Cook the pasta in a large pan of boiling salted water. Drain when very al dente.
As the pasta cooks...
Wash and dry the aubergines. Cut them lengthwise in 1 1/2cm slices, then into 2cm strips and finally cut these strips into 4cm length pieces. You're aiming to match the shape of the penne.
Chop the chili, garlic and parsley together and put it into a frying pan with the oil. Fry gently for a minute then add the aubergines. Sauté over a low heat for 10 minutes or so, turning them frequently, until soft and cooked through. Taste and adjsut the seasonings. Add the cooked pasta and sauté all together for 2-3 minutes, mixing it well with the aubergine. Turn into a buttered casserole dish.
Back to the bechamel...
In a large saucepan melt the butter, add the flour and cook for a minute or so until the flour loses its rawness and becomes biscuity in smell. Add the infused milk a little at a time and beat hard to incorporate. When all the milk has been added add salt and pepper to taste and bring to the boil. Simmer very gently for 10 minutes. Remove and discard the bay leaves.
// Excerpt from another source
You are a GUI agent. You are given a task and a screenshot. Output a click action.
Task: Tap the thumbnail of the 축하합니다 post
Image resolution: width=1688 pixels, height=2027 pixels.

Add the grated cheeses to the bechamel and stir until they have melted into the sauce. Taste and check the seasonings.
Pour the bechamel over the aubergine and pasta, sprinkle with breadcrumbs, then bake at Gas 6/ 200C/ 400F for 20 minutes until there is a light golden crust. Leave out of the oven for 5 minutes before serving, for the flavours to blend.
When I read the recipe initially I wondered how much infusing the milk would really add to the finished dish. Don't be tempted to skip this step as it adds a deep savouriness to the sauce that perfectly complements the aubergine and so takes it from good to seriously great.